Seldom does anything dead grow but occasionally something does and the most notable case is a tree in a bog not far from here. It did not grow green again, but continued in its rotting form, throwing out new creaky roots, splashing against the water and doing so with animated violence. In the space of half an hour it shoved itself up out of the fetid water an additional fifty feet, sucking in all the dead things that had died beneath it through all those long generations previous.
There were few animal witnesses that saw it, and those that did quickly forgot the matter and continued in their foraging and skittering. Night came and the ribbed half moon fungus that ringed the tree grew in volume as well, ballooning outward to near bursting, filling their cells with water and air. Before dawn arrived, a novel chemical process switched on and the fungus glowed.
Over the next few days the tree grew more, fifty or sixty feet in a day, expanding its girth even faster, eating up the swampland around it. After a month, it could be seen from the nearest access road three miles away, a big black mass, veiny against the sky. An intrepid group of men tramped through the swamp in hipwaders and with guns to find out what it was, thinking it might be some old soviet experiment--an odd hypothesis given that the soviets had never been in the region, but they were older men with comfortable with their old biases and fears.
They arrived at the base of the tree and gawped. It rested on a large hump of peat gathered up with slow moving roots that constantly dipped back into the swamp and scraped up slimy material. It felled other live trees and reeled them in under it in jerky inches. The tree creaked and gave off gasses as it moved. The men retreated to their SUVs back on the access road. They sat awhile, chatting and wondering, then drove off back to town to tell their tale.
The story got out quickly, and people came from around the world to observe the tree and measure its daily growth spurts. Some people even began worshiping the tree, plastering themselves with the 'healing' peat from beneath the roots until they shivered, but then the local government fenced off the bog and everyone had to observe it from a distance.
Within months it could be seen by satellites, a large tendriled blob reaching perilously into the stratosphere. Scientists took samples and squabbled online over the ambiguous results of testing that showed that the tree was made of completely dead matter. The nearby towns were evacuated. All the members of a cult killed themselves by ingesting a slurry of rotted wood pulp as an offering to the tree. Finally an international coalition decided to blow the tree up with a nuclear device.

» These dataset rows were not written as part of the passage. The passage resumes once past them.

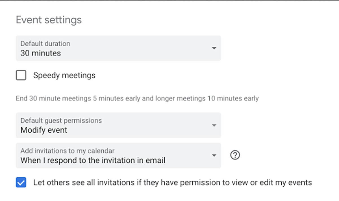Screen dimensions: 339x201
Task: Click the help icon beside invitation settings
Action: point(235,155)
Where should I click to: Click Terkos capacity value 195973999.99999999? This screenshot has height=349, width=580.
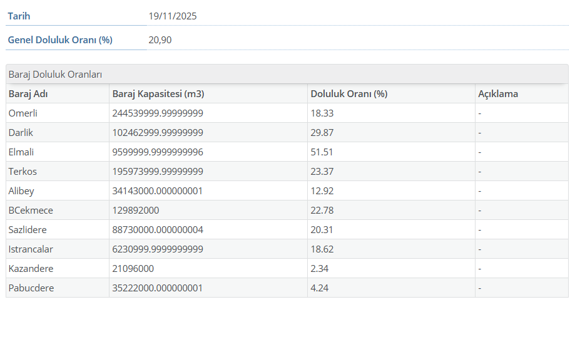coord(158,172)
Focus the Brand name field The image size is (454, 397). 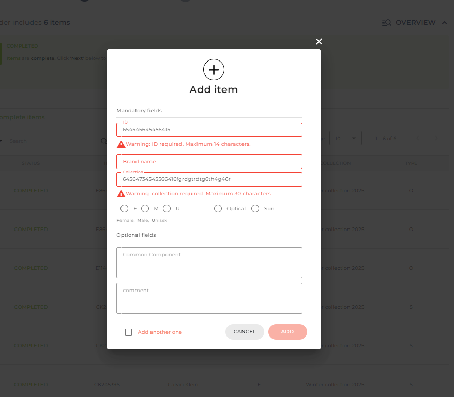pyautogui.click(x=209, y=161)
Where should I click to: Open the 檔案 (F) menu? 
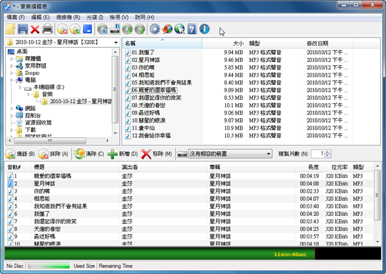coord(17,15)
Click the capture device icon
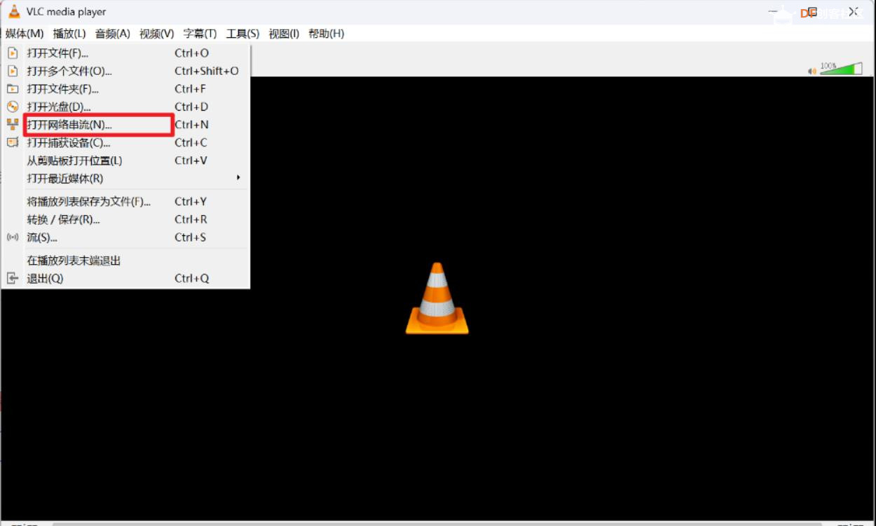 point(13,143)
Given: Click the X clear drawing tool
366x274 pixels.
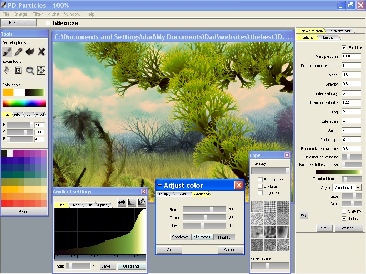Looking at the screenshot, I should 41,51.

The tree incinerated over the course of twelve days, and still burned from deep within its trunk when teams of military personnel in protective suits clambered over the hot roots to finish it off with primitive axes. The charred remains were pulled out and shipped off to be further burned and the ashes were buried in casks in an old salt mine.
The tree was mourned by some and quickly forgotten by others, and became nothing more than a strange footnote in history. Which is sad because the glowing fungus held the universal cure for cancer.